Babx, l’audace lyrique

Le chanteur français livre un cinquième album libre, inventif et ensorcelant.
Babx. Photo Jenna Garnier
publié le 7 juillet 2017 à 18h46

Il échappe au commun pour cultiver une imparable singularité. Une souveraine étrangeté aussi. Babx, brouilleur de pistes, passionnément en mouvement, terriblement inventif, farouchement indépendant, dégagé des contraintes inhérentes à l'industrie du disque. Chez lui, l'audace s'apparente à un fonctionnement interne, une source naturelle. Ascensions, son cinquième envol, respire le sublime artisanat. Sa force et son lyrisme se nourrissent de tous les contrastes, d'une énergie brute et d'une spontanéité attrape-coeur. Disque d'abandon né d'une désolation et d'un vide post-attentats, écrit en réaction à l'obscurantisme ambiant, et qui a posé ses premières pierres fondatrices à la suite du visionnage d'une trilogie de documentaires de Werner Herzog. Disque surtout ensorcelant et à la beauté solennelle, accidentée et sombre. Qui cherche la lumière avec humilité et se réfugie dans les vertiges de l'épure. Ici, le piano imprime la foulée des morceaux. Retient l'âme. Et ordonne les humeurs. Imprégnation progressive, combustion lente et immersion irrésistible. Babx applique donc l'art de la hauteur. Parfois, de puissantes montées dissonantes ou capiteuses. Souvent, des échappées free-jazz implacables et en liberté (en bonus, la prestigieuse collaboration du saxophoniste américain Archie Shepp). Toujours, ce chant aussi indomptable que caressant.

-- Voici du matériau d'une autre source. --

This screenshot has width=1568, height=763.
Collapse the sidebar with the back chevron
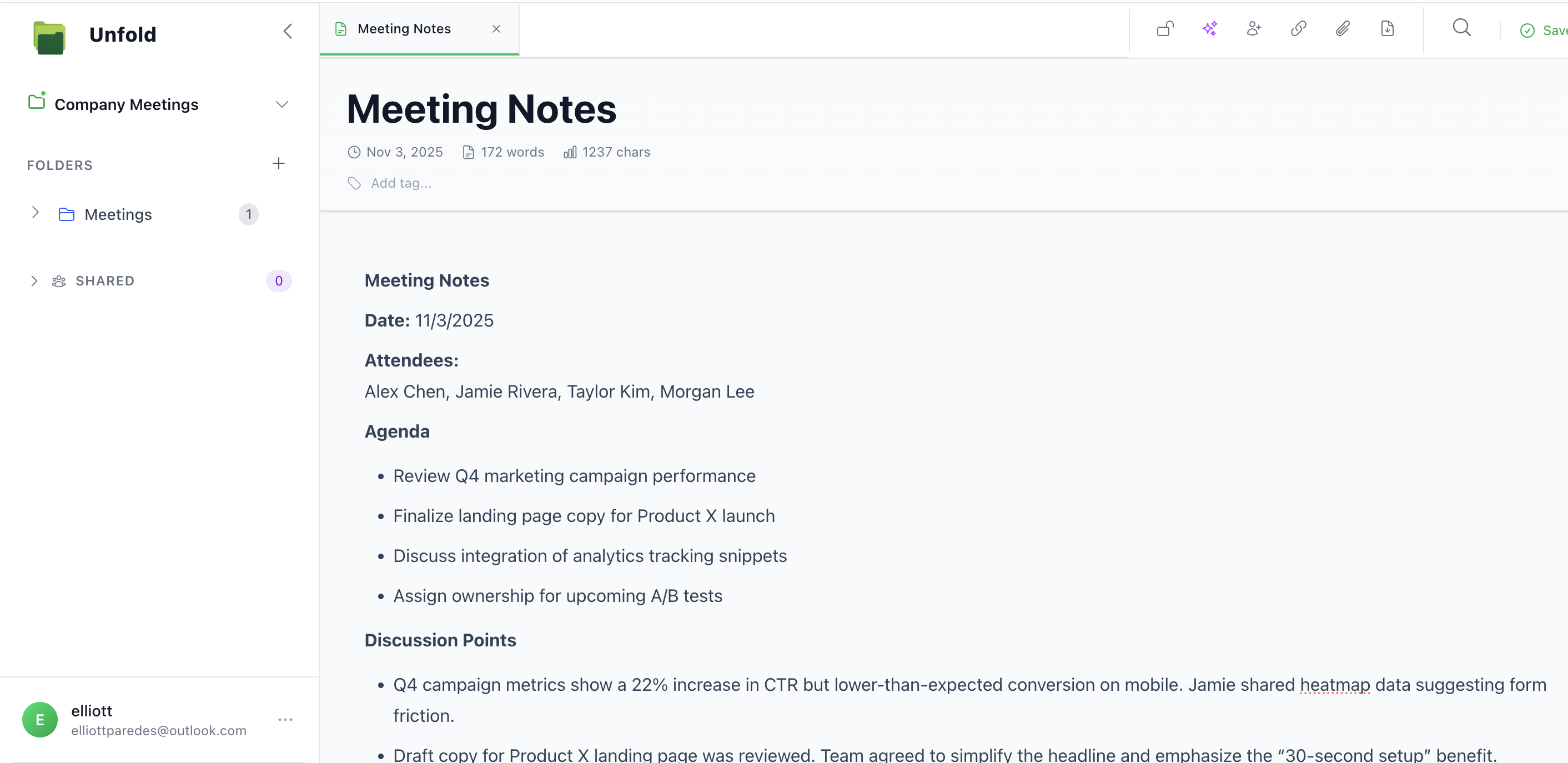pos(287,32)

Des images surgissent, éveillées et hantées, entre constats, espoirs, traumatismes et prières. Comme celle d’Omaya al-Jbara, figure héroïque de la résistance irakienne, foudroyée les armes à la main par les balles de Daech. Longue et envoûtante mélopée, déclinée en trois mouvements dont l’ultime partie impose de poser un genou à terre.

Il y a également ce survol en hélicoptère de Nicolas Sarkozy - dopé par une introduction et un final militaires - vers le chaos de la gloire (l'Homme de Tripoli), l'enterrement anonyme d'un des assassins du Bataclan (le Déserteur). Et la voix fédératrice d'un jeune réfugié soudanais (Tango) qui refuse de courber l'échine. Une voix plus éloquente que jamais. Eclair de douceur à l'humanité confondante.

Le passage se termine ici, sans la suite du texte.